Хромающий олень развернулся и пошел прямо на них. Очевидно, услышал голоса и почуял человеческий запах. Из загривка по передней ноге струилась кровь; всякий раз, когда оленю случалось остановиться, там образовывалась алая лужица. Нож Ленареса едва держался в ране. Острое, как бритва, лезвие влажно блестело и покачивалось из стороны в сторону. Подойдя к рощице, олень остановился и резко мотнул головой. Нож взвился в воздух. Завороженный этим зрелищем и одновременно расстроенный муками животного, Энтон видел, как клинок упал в кучу желудей и листьев.
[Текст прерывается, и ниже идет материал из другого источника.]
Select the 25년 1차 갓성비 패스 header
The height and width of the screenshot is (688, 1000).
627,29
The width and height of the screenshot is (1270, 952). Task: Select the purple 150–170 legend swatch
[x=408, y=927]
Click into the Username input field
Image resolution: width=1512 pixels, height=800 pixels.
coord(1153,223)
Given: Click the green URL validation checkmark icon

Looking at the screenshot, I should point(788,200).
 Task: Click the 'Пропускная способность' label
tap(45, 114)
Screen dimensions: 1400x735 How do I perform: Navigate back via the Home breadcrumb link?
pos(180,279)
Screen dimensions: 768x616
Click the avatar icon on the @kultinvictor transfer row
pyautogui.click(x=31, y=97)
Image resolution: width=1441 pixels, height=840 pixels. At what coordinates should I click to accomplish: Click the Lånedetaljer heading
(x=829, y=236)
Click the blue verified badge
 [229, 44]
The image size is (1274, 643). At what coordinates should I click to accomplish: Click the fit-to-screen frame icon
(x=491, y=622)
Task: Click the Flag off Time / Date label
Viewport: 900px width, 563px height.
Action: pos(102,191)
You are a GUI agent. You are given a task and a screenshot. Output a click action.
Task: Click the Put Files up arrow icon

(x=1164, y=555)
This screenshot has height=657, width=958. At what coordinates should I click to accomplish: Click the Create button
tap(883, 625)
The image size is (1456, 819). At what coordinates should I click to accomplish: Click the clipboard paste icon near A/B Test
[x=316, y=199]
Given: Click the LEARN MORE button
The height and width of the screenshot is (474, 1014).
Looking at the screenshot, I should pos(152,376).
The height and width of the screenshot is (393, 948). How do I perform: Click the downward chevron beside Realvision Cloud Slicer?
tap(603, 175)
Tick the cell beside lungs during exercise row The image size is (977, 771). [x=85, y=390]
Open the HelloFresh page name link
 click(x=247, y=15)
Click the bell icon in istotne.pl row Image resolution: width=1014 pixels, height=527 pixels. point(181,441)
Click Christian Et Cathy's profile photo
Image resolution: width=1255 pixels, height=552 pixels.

Ленарес вскочил на ноги и схватил его. Олень на трех ногах метнулся прочь.

— Вот он! — раздался громоподобный голос. — За ним, ребята!

Ленарес бросил Энтону нож. Лезвие по рукоятку вонзилось в дерн, в каких-нибудь нескольких дюймах от левой руки Энтона. Мальчик лежал, неподвижный как изваяние, сжимая в другой руке винтовку. На какой-то миг в прогалине над землей мелькнула голова Ленареса — лиса, выбирающая путь к спасению. Энтон отполз поглубже в чащу. Прежде чем зарыться в ворох опавшей листвы, он успел сунуть нож за пояс.

На поляну выскочили трое мужчин. Лесничие. У одного был топор, у другого — резак дровосека с длинным кривым лезвием. Самый молодой — рослый, богатырского сложения парень без оружия — продолжил погоню за Ленаресом.

— Гони, Руп, если поймаешь, ставлю выпивку! — прокричал «дровосек» вслед стремительно удаляющейся фигуре. Старшие лесничие удобно расположились на траве и вытащили из карманов теплых твидовых курток глиняные трубки.

— Опять эти чертовы цыгане, — проворчал человек с резаком. — Так и норовят что-нибудь стибрить. Не знают, что такое честно работать. Давно пора вышвырнуть их из страны к чертовой матери.

До Энтона донесся слабый запах табака. От страха он весь покрылся липким потом; его била дрожь. Вот когда Энтон понял: всякий раз, выходя на охоту, сам становишься объектом охоты.